Tanti anni fa a Honfleur pare non sapessero come completare la copertura della chiesa del paese. Così decisero di prendere una nave, togliere il ponte e rovesciarla a mo’ di tetto.

Lavoro di fantasia come sempre? No amici, questa non é una volta a carena di nave, come se ne vedono tante. Questa E’ una carena di nave. Un drakkar vichingo, per la precisione. Anzi due.

Per il resto Honfleur sarebbe un paesino forse come tanti da queste parti, con tutte le casupole in legno e mattoni colorati e le viuzze strette, e i negozi di mele. Invece poi si scende la collinetta e si sbuca in questo vecchio bacino e non resta che sgranare gli occhi. Perché pare che qualcuno abbia preso una delle piú belle vie tipo di Amsterdam e l’ abbia messa qui, a ferro di cavallo attorno all’acqua. Non ci sono coffeeshop, peró ci sono secchielli di cozze e spacci di Calvados, un liquore alle mele che fa un effetto simile.
honfleur basin
(Ah, Erik Satie è nato qui e la sua casa é un museo dedicato non alla sua musica, ma alla sua passione per l’ esoterismo.)

L’ arazzo di Bayeux.

Può una stoffa ricamata diventare patrimonio mondiale dell’UNESCO?
Beh sì, ad alcune condizioni.

  • Deve essere lunga 67 metri.
  • Deve essere rimasta intatta dal 1080 circa ad oggi.
  • Deve raccontare la storia della conquista dell’Inghilterra da parte di Guglielmo duca di Normandia con un ritmo ed una dovizia di particolari degni di uno storyboard hollywoodiano.

Gli storici accademici probabilmente inorridirebbero all’accostamento, ma credo possa essere vista come la prima graphic novel della storia.
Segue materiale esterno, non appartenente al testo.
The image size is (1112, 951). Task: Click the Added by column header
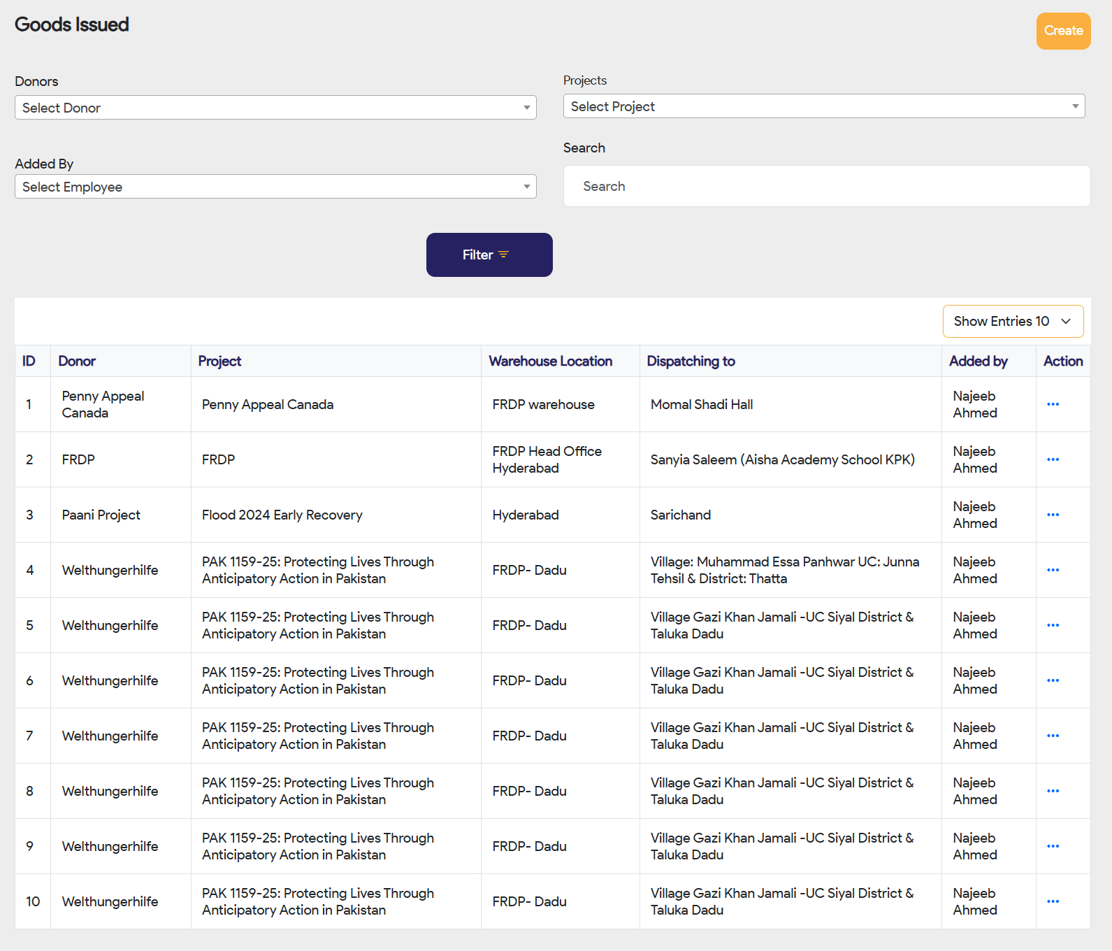978,361
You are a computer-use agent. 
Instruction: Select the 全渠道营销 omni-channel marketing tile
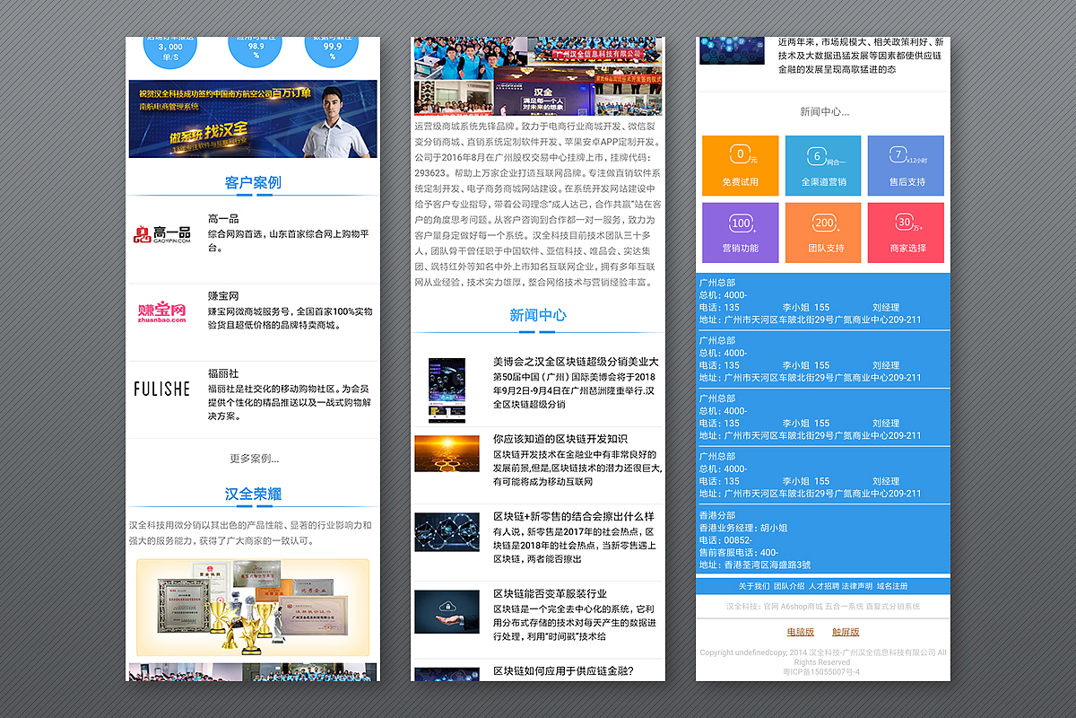pyautogui.click(x=823, y=165)

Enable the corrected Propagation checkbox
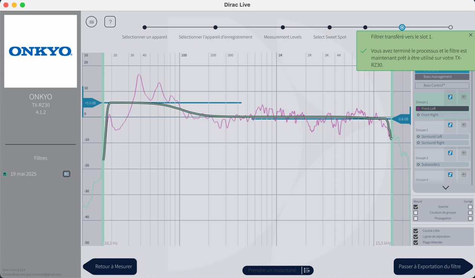470,218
Alla “300,” per intenderci. Ogni gruppo di immagini è corredato da una didascalia in latino che spiega i fatti ricamati.

 

Per dare un’idea: questo che si vede è un terzo della prima parte, dopo la quale la teca a parete che protegge la tela curva ad U e si estende per pari lunghezza.

La cosa curiosa è che la vicenda cominciò quando un certo Aroldo (nobile anglosassone) venne mandato in Normandia da Edoardo, morente Re d’Inghilterra, a dire al duca Guglielmo(normanno) che era stato designato come futuro Re, e a giurargli fedeltà. Poi invece, un volta tornato in Inghilterra, Aroldo pensò bene di autoincoronarsi sovrano.

Una specie di #guglielmostaisereno dei tempi antichi insomma. In mille anni non é cambiato molto!
A differenza del povero Letta però, questo Guglielmo era un tipo incazzoso: nel 1066 prese armi e bagagli e sbarcò ad Hastings, sconfisse Aroldo e divenne Guglielmo d’Inghilterra, detto il Conquistatore.

Nella tela é ricamata anche la morte di Aroldo trapassato in un occhio da una lancia e tante altre belle cose.

 

 

(In tutto ciò, la radio francese è inascoltabile. Questo va detto.)